[start of SOURCE]

The green hair and chalky white skin, however, were explained in 1951 in Detective Comics No. 168. The comic revealed that the Joker had once been a criminal called the Red Hood, who fell into a vat of acid while trying to escape Batman on foot.
In 1988’s Batman: The Killing Joke—widely accepted as canon, although it’s presented as just a possible backstory—Alan Moore and Brian Bolland expound upon the Joker’s tragic past, which he allows to irrevocably distort his worldview. Moore and Bolland’s Joker left his factory job to get no laughs as a comedian and, after the death of his pregnant wife and a botched robbery that leaves him disfigured, he reasons that it all must be a joke. He then acquires a singular focus in forcing everyone else to laugh. This is, of course, after having a hearty, maniacal laugh himself.

[end of SOURCE]
[start of DATASET]

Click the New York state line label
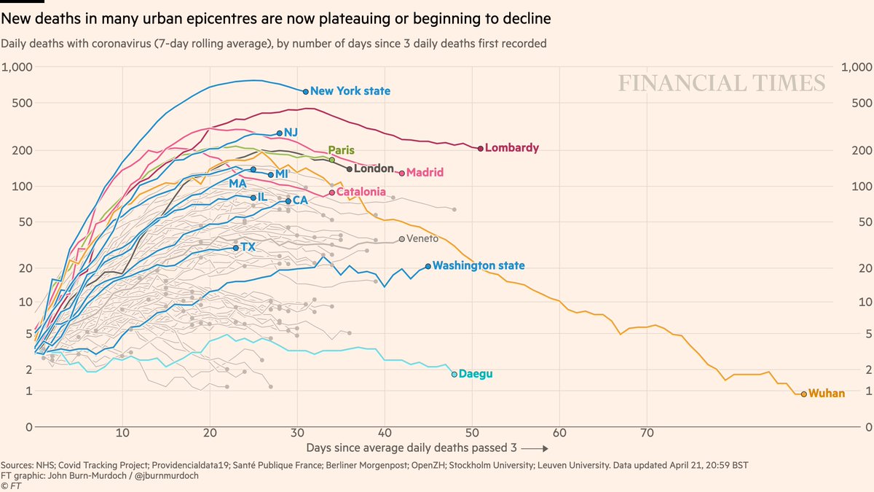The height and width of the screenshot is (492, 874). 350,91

[end of DATASET]
[start of DATASET]

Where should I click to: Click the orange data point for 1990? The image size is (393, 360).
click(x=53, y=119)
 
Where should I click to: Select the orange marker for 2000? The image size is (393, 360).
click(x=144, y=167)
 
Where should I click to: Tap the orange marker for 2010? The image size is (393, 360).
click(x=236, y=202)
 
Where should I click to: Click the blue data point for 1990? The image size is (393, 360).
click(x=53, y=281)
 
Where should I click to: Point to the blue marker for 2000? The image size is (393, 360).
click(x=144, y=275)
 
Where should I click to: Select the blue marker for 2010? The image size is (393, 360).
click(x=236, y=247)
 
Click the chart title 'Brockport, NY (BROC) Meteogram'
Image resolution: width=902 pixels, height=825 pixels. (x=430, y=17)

[end of DATASET]

» REQUIRED ACTIONS
a - Quote everything in the passage on the Joker's origins from "The green hair" down to "Batman on foot.".
b - According to the passage on the Joker's origins, in which comic and year were his green hair and chalky white skin explained?
c - Summarize the passage on the Joker's origins in two sentences.
The material comes from a different source than the passage on the Joker's origins.

» ANSWERS FOR THIS EXERCISE
a -
The green hair and chalky white skin, however, were explained in 1951 in Detective Comics No. 168. The comic revealed that the Joker had once been a criminal called the Red Hood, who fell into a vat of acid while trying to escape Batman on foot.

b - In Detective Comics No. 168, in 1951.

c - Detective Comics No. 168 (1951) explained the Joker's green hair and chalky white skin by revealing that he had been a criminal called the Red Hood who fell into a vat of acid while fleeing Batman. Alan Moore and Brian Bolland's 1988 Batman: The Killing Joke gave him a tragic past as a failed comedian who, after losing his pregnant wife and being disfigured in a botched robbery, concluded that it all must be a joke and became focused on forcing everyone else to laugh.